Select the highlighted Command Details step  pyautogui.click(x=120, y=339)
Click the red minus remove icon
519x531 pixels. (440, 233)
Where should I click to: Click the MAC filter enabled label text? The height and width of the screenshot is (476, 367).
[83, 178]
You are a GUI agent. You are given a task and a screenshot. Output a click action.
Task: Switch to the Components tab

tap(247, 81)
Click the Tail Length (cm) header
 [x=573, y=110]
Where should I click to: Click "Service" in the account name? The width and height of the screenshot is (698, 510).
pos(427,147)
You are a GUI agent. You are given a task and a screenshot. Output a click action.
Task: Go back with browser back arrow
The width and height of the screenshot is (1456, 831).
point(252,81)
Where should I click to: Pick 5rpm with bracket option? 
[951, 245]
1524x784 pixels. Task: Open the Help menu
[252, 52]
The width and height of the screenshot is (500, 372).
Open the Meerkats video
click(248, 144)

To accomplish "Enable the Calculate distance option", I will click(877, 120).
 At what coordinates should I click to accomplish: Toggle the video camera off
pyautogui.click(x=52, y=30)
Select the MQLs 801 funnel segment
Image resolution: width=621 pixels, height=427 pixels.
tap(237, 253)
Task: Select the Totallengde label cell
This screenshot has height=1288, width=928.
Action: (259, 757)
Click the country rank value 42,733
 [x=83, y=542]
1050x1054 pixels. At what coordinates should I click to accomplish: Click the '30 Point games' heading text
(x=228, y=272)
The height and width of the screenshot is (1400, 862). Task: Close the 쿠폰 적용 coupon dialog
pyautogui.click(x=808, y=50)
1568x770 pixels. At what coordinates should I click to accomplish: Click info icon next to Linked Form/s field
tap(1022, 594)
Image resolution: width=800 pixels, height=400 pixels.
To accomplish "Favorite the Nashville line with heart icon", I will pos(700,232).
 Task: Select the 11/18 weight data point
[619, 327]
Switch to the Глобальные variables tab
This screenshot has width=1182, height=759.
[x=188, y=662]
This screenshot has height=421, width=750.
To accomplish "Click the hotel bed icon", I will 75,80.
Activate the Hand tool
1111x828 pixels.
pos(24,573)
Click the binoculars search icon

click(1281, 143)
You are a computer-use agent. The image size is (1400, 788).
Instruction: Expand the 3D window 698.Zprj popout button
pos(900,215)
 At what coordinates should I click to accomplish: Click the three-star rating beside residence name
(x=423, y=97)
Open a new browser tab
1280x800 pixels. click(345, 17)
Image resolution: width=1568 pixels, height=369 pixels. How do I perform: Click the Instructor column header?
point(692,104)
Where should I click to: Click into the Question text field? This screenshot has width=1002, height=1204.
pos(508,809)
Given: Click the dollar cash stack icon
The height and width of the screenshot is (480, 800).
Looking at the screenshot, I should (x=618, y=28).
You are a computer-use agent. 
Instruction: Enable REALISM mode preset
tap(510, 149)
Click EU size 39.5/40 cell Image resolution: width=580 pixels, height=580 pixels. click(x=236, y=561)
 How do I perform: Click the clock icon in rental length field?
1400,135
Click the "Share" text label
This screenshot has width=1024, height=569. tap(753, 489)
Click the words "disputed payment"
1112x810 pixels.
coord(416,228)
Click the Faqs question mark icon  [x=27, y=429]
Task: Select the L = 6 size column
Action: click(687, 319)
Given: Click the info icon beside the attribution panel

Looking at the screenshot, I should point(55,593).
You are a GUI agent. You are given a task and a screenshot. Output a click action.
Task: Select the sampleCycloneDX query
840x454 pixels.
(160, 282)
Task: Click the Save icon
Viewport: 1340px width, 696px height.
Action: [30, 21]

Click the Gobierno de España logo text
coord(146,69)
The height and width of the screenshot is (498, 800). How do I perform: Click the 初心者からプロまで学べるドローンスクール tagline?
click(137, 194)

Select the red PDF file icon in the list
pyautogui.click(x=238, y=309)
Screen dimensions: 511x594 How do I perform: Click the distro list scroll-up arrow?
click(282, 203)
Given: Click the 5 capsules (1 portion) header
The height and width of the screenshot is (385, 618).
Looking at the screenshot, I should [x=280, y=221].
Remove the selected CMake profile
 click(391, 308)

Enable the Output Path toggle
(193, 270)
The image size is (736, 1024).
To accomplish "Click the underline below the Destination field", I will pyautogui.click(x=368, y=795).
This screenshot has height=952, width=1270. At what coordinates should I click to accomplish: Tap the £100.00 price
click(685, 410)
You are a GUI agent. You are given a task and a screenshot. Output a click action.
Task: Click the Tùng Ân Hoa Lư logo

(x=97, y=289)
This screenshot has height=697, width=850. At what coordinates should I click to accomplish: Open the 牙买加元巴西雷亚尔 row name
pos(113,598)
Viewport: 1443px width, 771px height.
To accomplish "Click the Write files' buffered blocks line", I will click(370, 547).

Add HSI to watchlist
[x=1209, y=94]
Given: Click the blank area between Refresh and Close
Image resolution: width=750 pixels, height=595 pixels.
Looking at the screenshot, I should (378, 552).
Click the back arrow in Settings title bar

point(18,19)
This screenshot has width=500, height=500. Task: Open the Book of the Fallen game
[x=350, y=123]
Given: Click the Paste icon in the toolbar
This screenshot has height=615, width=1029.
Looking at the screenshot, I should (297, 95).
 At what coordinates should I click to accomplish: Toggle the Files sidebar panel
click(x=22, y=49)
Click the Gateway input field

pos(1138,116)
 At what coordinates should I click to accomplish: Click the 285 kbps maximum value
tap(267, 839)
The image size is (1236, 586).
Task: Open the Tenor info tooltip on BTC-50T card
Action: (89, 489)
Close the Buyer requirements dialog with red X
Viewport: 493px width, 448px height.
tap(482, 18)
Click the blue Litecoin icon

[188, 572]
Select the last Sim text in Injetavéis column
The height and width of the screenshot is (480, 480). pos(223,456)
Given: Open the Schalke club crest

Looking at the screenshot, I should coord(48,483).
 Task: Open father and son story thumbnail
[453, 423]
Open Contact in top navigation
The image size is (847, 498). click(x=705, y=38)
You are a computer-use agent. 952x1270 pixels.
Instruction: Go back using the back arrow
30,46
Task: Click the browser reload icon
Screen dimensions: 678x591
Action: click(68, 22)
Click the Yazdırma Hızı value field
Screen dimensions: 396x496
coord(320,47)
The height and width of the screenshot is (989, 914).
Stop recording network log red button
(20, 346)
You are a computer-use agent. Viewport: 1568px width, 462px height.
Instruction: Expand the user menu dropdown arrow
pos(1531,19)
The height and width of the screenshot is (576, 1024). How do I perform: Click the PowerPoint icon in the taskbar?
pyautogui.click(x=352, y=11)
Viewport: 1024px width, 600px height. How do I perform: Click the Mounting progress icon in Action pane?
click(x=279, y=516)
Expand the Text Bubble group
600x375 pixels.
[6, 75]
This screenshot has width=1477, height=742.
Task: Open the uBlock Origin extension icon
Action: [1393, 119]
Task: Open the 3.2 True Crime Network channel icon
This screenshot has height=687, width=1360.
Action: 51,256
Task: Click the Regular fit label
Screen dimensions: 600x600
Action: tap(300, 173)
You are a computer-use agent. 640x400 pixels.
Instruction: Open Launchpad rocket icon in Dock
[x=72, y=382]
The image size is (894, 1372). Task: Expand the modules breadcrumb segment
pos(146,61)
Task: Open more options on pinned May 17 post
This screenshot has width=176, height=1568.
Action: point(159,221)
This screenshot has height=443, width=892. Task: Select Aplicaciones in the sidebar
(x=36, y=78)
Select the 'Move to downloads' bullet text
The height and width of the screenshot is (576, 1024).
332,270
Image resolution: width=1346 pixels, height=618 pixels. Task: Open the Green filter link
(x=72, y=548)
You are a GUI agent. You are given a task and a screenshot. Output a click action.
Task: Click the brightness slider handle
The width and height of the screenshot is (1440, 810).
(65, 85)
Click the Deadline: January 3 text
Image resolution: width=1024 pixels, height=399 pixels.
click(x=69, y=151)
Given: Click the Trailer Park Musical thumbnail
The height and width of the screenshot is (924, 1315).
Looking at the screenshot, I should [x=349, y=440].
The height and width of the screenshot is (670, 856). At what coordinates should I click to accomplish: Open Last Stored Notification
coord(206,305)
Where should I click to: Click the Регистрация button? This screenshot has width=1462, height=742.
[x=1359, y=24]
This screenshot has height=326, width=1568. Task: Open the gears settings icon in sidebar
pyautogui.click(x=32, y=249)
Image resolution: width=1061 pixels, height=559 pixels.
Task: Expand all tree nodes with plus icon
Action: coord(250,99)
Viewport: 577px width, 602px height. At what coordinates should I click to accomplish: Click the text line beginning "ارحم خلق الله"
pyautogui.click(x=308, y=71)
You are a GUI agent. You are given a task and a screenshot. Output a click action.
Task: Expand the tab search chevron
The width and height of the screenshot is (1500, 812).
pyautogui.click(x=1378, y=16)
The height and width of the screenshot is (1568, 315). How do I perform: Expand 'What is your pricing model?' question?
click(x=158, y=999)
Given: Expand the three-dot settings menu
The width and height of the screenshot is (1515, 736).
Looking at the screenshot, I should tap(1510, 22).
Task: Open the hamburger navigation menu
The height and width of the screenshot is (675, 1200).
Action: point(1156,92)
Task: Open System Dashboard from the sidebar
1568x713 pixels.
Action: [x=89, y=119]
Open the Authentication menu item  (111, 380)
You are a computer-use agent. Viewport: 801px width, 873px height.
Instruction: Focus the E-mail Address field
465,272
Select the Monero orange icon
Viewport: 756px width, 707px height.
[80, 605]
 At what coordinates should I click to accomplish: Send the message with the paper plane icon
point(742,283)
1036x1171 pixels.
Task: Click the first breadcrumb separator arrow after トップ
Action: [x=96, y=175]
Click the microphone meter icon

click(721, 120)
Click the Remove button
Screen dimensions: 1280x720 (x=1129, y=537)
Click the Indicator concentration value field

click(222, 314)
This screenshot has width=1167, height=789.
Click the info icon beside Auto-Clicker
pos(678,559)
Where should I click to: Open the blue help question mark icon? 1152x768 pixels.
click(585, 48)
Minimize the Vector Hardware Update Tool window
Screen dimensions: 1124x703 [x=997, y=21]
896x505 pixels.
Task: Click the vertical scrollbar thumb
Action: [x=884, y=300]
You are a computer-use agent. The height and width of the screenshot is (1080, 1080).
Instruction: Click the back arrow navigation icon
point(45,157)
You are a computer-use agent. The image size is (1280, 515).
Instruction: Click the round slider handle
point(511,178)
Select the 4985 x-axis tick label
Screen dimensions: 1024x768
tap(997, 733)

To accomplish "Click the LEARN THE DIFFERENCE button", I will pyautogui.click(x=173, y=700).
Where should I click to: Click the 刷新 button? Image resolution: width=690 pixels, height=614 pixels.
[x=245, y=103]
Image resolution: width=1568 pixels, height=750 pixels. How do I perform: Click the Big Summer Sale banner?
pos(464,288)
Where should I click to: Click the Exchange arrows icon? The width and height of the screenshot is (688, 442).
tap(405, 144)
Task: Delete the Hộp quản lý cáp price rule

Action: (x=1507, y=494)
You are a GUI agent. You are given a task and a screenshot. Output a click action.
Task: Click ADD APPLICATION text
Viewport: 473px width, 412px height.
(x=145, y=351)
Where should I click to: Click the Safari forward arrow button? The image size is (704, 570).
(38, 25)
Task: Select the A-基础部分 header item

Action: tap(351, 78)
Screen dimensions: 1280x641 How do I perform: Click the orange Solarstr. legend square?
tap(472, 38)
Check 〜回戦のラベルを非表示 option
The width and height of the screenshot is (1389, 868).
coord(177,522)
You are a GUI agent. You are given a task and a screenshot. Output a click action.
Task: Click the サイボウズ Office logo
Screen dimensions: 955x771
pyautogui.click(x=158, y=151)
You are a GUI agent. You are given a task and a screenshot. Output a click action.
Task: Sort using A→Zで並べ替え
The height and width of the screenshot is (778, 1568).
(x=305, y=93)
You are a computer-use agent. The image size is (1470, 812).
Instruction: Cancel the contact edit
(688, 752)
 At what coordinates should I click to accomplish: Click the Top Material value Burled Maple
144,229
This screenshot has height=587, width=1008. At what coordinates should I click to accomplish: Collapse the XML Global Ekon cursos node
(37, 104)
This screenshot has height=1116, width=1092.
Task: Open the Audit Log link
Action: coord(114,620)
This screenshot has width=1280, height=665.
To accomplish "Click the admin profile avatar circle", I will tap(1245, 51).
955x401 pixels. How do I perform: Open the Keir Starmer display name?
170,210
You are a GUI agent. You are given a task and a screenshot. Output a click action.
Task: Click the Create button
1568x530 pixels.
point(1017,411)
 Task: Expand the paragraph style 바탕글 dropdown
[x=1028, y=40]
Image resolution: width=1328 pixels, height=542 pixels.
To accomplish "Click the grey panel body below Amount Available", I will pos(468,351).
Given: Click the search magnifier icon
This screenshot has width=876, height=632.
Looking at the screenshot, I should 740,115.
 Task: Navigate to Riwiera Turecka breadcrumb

────────────────

## Action item
Where the string "will" occurs in a line above, count that line, and report solely the final figure.

## Solution for this problem
8